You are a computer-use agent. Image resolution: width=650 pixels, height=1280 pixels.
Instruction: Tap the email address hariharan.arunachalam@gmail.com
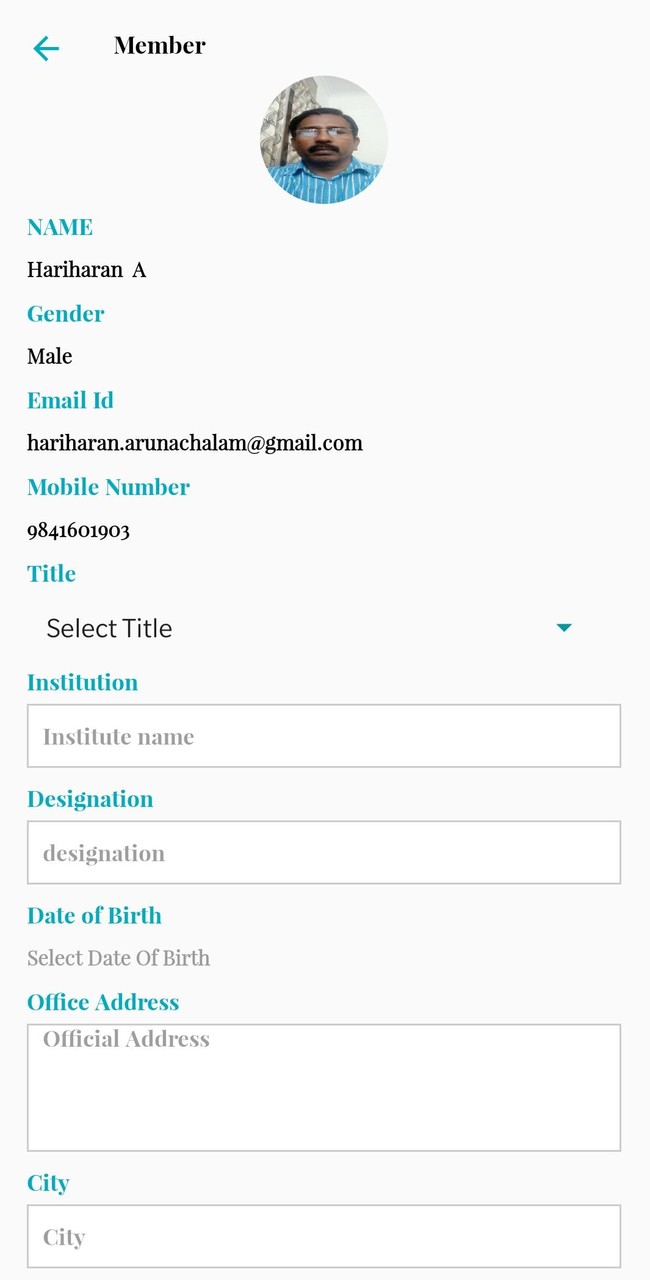click(x=195, y=443)
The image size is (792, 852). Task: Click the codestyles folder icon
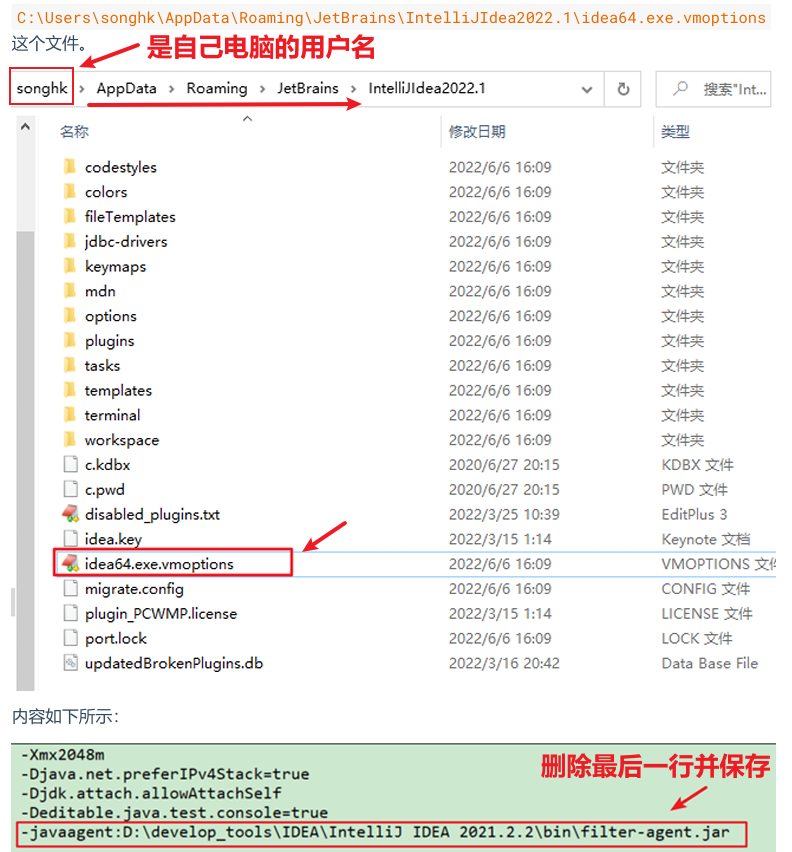pyautogui.click(x=69, y=167)
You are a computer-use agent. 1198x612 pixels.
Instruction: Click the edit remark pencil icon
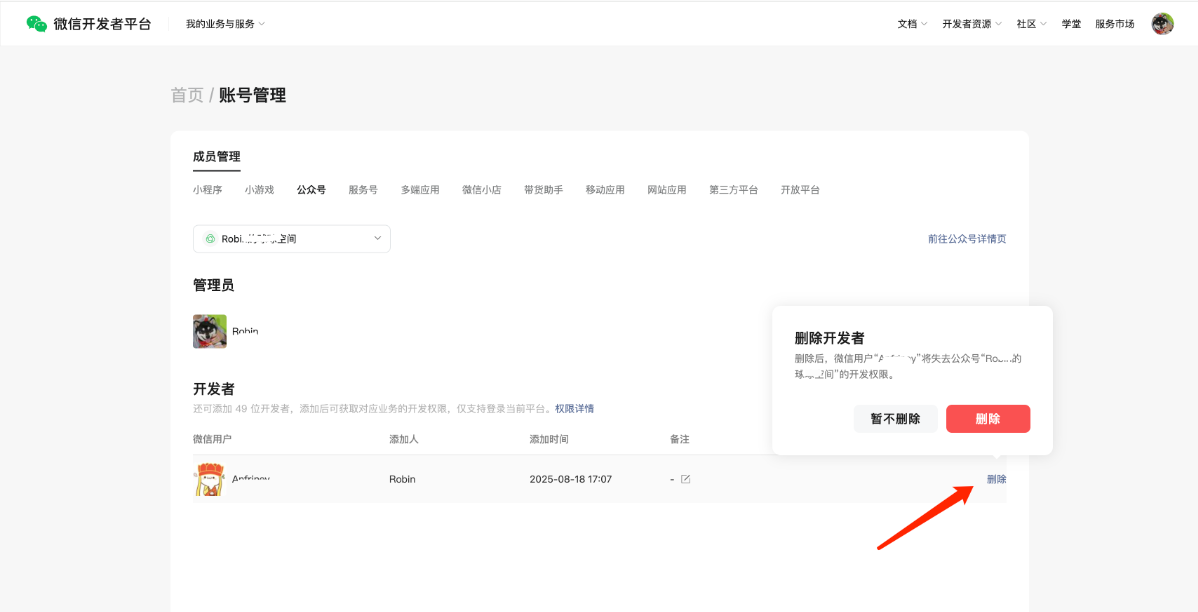point(685,479)
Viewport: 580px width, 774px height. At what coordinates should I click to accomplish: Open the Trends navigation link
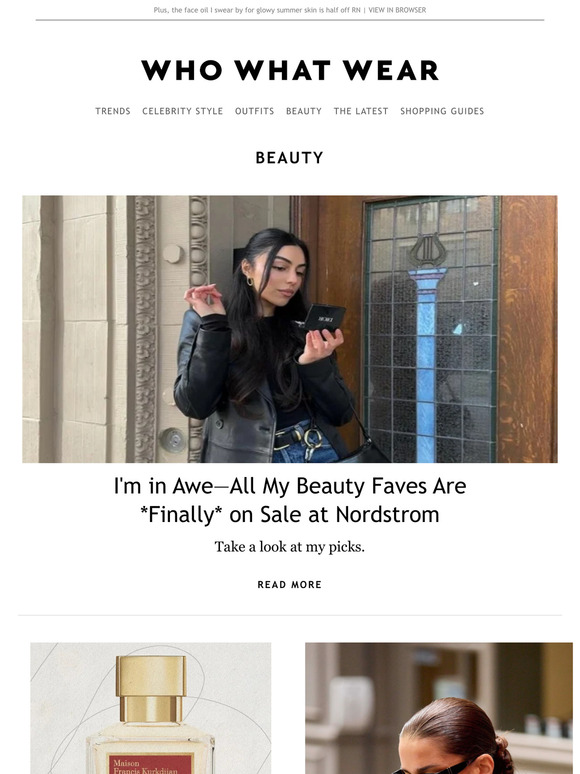pos(113,111)
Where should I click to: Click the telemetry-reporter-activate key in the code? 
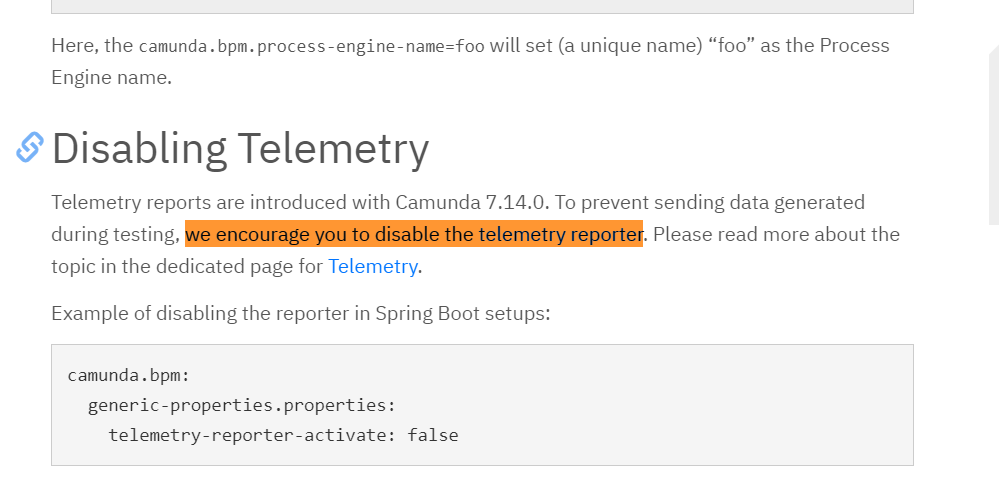pos(247,435)
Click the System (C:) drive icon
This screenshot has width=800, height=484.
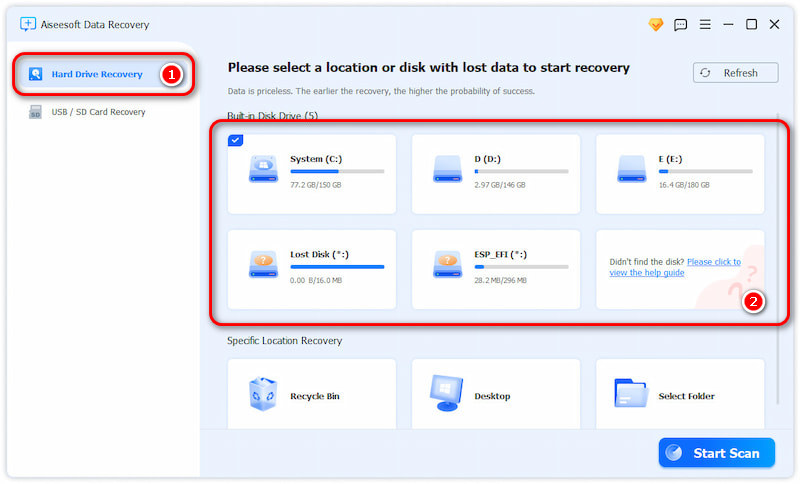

+---+

* **WHAT THE TASK REQUIRES**: Reproduce all of the data above verbatim, line for line, and leave out the pictures.

* **EXERCISE RESULT**:
You are a computer-use agent. Image resolution: width=650 pixels, height=1280 pixels.
Instruction: Tap the email address hariharan.arunachalam@gmail.com
click(x=195, y=443)
The image size is (792, 852). Task: Click the codestyles folder icon
pyautogui.click(x=69, y=167)
You are a computer-use agent. 1198x612 pixels.
Instruction: Click the edit remark pencil icon
point(685,479)
Viewport: 580px width, 774px height. At what coordinates should I click to accomplish: Open the Trends navigation link
pos(113,111)
Where should I click to: Click the telemetry-reporter-activate key in the code? 
pos(247,435)
Click the System (C:) drive icon
This screenshot has width=800, height=484.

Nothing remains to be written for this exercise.